• WORK INSTRUCTION 1: Extract the stretch from "Peperomia herrerae is a species" through "altitude of 3500 m." from the text on Peperomia herrerae, copying it word for word.
• WORK INSTRUCTION 2: Extend the text on Peperomia herrerae, continuing from its final sentence.

Species of flowering plant

Peperomia herrerae is a species of epiphyte in the genus Peperomia that is endemic to Peru. It grows on wet tropical biomes. Its conservation status is Threatened.

==Description==
The type specimen were collected in the Paucartambo, Peru, at an altitude of 3500 m.

Peperomia herrerae is an ascending, more or less branched, moderately small, glabrous herb with a stem 2–3 mm thick. The opposite leaves are elliptic, acute at both ends, measuring 2–2.5 cm long and 1–1.5 cm wide. They are delicately 3-nerved, with the midrib more or less branched, and when dry are thin and green. The petiole is 2 mm long. The terminal and axillary spikes are somewhat abundant, long and 2 mm thick, with rather loosely arranged flowers, and are borne on a slender peduncle 15 mm long. The berries are rounded-ovoid and mucronate, with a somewhat lobed, subapical stigma.

• RECORD SET:
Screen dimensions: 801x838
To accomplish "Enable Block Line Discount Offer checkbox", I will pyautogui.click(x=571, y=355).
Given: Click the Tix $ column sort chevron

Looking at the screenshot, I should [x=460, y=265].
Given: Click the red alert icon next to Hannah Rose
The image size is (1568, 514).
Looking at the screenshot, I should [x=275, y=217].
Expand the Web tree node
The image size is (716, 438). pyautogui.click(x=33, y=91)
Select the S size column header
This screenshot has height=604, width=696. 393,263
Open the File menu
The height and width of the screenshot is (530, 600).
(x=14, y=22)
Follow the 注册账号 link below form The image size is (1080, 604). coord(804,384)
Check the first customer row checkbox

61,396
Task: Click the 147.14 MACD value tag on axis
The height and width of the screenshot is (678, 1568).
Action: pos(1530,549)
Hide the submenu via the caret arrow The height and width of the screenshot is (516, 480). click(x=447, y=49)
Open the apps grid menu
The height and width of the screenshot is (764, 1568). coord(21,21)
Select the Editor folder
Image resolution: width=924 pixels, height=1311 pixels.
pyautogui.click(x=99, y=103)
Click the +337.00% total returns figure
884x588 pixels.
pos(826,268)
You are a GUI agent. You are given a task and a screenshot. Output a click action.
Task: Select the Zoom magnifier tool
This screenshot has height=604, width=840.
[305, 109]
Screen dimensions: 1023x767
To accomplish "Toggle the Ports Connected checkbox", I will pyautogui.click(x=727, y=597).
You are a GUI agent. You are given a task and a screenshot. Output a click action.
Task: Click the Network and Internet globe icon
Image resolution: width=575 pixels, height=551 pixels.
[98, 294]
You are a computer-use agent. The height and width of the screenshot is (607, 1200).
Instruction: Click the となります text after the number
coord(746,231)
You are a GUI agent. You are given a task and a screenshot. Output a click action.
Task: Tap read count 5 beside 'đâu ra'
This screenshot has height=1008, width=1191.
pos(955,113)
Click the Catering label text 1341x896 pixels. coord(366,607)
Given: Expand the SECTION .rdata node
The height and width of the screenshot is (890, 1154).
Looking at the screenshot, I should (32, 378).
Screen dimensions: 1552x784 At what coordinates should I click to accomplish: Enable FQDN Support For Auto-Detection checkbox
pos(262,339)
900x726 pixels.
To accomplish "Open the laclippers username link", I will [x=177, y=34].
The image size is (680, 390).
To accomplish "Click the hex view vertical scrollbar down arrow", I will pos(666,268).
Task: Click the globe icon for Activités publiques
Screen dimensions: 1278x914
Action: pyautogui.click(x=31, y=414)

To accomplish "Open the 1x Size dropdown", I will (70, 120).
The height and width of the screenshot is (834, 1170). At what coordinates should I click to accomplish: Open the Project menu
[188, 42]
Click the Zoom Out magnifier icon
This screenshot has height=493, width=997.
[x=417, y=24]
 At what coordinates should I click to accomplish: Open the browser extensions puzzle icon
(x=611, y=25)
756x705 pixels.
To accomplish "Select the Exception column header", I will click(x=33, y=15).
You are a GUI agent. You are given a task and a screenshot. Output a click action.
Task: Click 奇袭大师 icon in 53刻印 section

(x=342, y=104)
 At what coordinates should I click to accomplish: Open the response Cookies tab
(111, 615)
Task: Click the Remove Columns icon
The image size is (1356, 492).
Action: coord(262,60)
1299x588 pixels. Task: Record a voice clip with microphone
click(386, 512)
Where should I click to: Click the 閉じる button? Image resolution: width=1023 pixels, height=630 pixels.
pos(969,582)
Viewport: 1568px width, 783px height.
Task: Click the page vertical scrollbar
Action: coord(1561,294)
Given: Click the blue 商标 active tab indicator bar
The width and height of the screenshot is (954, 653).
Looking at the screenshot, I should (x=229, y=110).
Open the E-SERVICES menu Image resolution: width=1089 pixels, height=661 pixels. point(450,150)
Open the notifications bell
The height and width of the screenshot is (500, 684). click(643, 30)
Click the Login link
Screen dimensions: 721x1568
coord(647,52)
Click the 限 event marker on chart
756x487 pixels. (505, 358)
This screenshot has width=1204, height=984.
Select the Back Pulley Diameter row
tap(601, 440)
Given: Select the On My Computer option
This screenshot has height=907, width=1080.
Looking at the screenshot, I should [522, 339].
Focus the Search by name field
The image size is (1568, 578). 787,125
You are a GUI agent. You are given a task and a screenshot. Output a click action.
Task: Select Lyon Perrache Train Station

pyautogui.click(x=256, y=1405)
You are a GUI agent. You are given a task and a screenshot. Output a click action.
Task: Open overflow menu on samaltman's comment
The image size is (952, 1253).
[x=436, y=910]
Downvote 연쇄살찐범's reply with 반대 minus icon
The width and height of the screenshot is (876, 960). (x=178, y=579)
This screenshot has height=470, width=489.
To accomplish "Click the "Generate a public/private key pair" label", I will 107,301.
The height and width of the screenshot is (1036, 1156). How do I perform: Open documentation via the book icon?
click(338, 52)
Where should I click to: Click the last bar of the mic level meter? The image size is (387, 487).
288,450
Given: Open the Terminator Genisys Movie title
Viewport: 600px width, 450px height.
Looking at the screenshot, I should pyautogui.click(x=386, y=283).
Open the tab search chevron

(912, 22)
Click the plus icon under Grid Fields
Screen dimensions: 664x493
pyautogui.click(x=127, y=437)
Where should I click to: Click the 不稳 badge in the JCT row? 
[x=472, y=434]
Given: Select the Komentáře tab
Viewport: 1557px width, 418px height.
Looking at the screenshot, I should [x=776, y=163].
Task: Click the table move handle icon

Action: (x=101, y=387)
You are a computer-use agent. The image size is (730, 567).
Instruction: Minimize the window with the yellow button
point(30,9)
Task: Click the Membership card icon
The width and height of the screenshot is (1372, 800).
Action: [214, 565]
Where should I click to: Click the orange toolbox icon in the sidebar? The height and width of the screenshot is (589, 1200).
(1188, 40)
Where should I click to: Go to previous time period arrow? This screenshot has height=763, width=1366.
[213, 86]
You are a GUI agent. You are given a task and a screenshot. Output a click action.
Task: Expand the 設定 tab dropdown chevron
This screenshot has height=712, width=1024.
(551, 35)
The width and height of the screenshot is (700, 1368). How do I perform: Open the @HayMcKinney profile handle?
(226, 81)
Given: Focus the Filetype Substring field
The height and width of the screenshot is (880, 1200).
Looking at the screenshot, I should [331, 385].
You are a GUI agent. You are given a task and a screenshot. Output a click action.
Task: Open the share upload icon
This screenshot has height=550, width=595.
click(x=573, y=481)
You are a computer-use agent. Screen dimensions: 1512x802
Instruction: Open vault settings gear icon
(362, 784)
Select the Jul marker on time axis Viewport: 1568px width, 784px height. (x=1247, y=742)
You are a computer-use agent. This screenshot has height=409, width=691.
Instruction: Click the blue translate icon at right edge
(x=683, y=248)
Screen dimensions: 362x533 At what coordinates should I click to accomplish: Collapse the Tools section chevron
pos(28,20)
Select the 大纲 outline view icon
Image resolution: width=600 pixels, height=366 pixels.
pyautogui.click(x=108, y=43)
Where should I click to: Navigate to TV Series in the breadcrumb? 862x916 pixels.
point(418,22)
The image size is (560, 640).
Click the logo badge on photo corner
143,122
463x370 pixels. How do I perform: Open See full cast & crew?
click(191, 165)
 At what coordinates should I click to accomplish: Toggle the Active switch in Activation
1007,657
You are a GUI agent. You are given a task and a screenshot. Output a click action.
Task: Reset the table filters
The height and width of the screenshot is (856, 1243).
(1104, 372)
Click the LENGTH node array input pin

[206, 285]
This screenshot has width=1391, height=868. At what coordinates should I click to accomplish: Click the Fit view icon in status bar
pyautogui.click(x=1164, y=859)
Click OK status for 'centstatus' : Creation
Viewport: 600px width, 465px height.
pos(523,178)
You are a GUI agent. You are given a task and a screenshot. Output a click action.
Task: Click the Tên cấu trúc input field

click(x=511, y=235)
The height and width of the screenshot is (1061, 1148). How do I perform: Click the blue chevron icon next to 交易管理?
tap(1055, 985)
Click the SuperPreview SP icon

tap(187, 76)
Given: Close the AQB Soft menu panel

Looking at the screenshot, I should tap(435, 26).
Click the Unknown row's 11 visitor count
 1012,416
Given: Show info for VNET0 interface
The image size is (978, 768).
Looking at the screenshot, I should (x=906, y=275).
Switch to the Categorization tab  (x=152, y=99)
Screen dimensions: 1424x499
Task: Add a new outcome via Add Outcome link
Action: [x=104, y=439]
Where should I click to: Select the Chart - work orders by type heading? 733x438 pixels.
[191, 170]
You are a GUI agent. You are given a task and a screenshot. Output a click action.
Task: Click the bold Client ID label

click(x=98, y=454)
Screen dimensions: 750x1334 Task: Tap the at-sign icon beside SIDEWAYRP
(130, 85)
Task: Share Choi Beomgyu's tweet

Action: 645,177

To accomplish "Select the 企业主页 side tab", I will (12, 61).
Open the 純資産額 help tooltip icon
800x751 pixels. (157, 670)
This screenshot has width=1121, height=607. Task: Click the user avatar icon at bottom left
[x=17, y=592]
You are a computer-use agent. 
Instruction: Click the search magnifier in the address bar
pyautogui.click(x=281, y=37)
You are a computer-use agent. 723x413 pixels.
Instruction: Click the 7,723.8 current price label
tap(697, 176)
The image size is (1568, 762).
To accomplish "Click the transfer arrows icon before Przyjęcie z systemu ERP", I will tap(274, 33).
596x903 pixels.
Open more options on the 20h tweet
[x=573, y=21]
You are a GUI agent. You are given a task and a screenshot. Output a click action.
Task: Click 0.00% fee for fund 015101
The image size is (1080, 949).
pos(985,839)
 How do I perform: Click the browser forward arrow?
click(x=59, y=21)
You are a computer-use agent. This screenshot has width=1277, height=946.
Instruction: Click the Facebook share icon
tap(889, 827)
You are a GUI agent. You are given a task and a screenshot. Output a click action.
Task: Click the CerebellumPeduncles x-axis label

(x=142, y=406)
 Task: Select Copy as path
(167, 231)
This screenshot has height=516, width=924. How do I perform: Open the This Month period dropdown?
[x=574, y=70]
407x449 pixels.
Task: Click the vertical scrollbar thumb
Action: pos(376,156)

• FINAL ANSWER 1:
Peperomia herrerae is a species of epiphyte in the genus Peperomia that is endemic to Peru. It grows on wet tropical biomes. Its conservation status is Threatened.

==Description==
The type specimen were collected in the Paucartambo, Peru, at an altitude of 3500 m.

• FINAL ANSWER 2:
==Taxonomy and naming==
It was described in 1936 by William Trelease in Publications of the Field Museum of Natural History, Botanical Series 13, from specimens collected by Fortunato L. Herrera. The epithet herrerae honors Fortunato L. Herrera, the collector of the type specimen from Paucartambo, Peru.

==Distribution and habitat==
It is endemic to Peru. It grows on an epiphyte environment and is a herb. It grows on wet tropical biomes.

==Conservation==
This species is assessed as Threatened, in a preliminary report.